Risks to Adoption in Malignancy
- What is the Measure of Success? All Cause Mortality? The primary measure to drive adoption is likely to be all-cause mortality. If BPX-501 + α/β T cell depleted haploHSCT is superior on this measure, it will gain adoption. It has a big head start with materially lower TRM than other procedures.
- When and How to Assess Relapse Rates? Unlike Wall Street research analysts, who place significant risk on the actual relapse rates, one must think they did not focus on the results from Bertaina of the underlying procedure, which are quite comforting. However, there are two issues with relapse rates. The first is assessing what it is the correct measure of success. Do we compare BPX-501 to MRD, MUD or other alloHSCTs? Arguably, relapse rates should not be evaluated alone but in the context of a probability of event free survival, which is the ultimate measure of success. Second, the time-frame to evaluate relapse or event free survival needs to also be chosen appropriately. α/β T cell depleted haploHSCT without BPX-501 had relapse rates in the Bertaina presentation that were better than MRD and similar to MUD at 3 years. But it looked slightly worse early on. Waiting three years is a long time but using 1 year or even 1.5 years to benchmark relapse rates (or any measure that incorporates them) might be a mistake, leading us to believe (falsely) worse outcomes.
Near Term BPX-501 Milestones
BPX-501 could be commercial in Europe in late 2017. Things to watch with respect to BPX-501 include:
April 3–6, 2016 — Update on BP-004 Trial: Data update at EBMT. This should give longer term follow-up on the BPX-501 data on orphan blood disorders that were presented at ASH along with some additional patients and would comprise most of the data set to be discussed with regulators in 2Q:2016. We will be looking for infection rates / TRM, Acute GvHD & Chronic GvHD rates. Relapse rates in malignancies still have limited utility, as discussed.

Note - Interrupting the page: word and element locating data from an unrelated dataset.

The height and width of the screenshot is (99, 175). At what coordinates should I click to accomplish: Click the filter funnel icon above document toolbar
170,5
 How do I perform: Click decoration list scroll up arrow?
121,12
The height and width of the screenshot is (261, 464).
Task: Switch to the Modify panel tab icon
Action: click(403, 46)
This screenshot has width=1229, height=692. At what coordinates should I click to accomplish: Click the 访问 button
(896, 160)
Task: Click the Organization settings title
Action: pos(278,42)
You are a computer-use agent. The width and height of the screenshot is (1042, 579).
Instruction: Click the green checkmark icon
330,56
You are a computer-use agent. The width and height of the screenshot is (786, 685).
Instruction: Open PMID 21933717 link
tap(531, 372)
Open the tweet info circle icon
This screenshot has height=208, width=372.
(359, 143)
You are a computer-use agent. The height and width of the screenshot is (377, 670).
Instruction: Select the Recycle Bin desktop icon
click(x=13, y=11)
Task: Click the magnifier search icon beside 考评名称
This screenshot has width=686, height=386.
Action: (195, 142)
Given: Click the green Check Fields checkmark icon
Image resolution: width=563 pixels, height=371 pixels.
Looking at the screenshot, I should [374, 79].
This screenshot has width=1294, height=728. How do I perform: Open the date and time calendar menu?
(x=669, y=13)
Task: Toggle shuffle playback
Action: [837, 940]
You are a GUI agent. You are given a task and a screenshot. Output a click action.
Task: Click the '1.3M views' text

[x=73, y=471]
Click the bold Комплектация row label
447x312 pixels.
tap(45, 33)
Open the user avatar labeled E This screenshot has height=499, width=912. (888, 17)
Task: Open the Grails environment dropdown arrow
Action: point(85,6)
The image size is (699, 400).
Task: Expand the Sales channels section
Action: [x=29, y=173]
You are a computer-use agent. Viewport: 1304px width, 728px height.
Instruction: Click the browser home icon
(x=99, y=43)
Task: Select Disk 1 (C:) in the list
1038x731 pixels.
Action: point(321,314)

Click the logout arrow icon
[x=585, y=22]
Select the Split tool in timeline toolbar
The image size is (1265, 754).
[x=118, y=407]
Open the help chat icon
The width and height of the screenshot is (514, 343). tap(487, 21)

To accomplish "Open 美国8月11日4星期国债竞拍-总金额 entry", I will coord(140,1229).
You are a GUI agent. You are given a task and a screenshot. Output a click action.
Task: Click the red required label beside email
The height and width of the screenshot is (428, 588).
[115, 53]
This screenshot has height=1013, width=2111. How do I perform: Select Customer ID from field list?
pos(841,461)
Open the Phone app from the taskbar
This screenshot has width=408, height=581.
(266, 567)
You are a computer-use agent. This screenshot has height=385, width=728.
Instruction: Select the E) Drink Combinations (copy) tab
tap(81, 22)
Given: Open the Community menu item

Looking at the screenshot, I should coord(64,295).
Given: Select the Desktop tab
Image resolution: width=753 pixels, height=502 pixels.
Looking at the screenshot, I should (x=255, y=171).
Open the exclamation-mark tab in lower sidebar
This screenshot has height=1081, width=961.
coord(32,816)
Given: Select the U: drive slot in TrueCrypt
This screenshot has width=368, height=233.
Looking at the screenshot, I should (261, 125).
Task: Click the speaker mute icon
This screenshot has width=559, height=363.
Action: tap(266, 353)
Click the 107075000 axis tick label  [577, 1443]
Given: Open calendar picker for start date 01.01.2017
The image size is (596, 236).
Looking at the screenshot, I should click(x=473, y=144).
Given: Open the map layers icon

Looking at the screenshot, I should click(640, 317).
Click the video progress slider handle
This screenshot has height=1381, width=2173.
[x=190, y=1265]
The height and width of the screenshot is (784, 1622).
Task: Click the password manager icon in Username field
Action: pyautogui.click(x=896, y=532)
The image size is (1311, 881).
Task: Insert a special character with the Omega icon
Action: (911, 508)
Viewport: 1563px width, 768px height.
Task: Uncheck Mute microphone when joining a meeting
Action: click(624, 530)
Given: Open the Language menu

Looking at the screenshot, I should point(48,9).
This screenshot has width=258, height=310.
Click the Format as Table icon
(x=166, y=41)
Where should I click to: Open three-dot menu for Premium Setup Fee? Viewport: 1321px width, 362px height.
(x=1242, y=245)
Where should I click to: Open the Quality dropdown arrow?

2Q:2016 — Meet with FDA and EMEA. Bellicum will meet with regulators 2Q:2016 to discuss pivotal studies and approval strategies.
- EMEA — Potential to file for approval in orphan blood disorders with commercial potential in H2:2017
- FDA — Likely agreement on Phase III trial protocol, if the trial is necessary for approval
H2:2016 — Commence Two Phase III Trials in BPX-501. Commencement of pivotal trials in Orphan Blood Disorders and another in Hematologic Malignancies (H2:16).
Disclosure: The fund I work for, Aju IB Investment, was a private investor in Bellicum before its IPO and invested further in the IPO. The firm continues to hold all of the shares it has purchased in Bellicum. I wrote this article myself and it expresses my own opinions. It does not reflect the views of my employer. I am not receiving any compensation for this blog post. I have no business relationship with any company whose stock is mentioned in this article. This is not a recommendation to buy any security.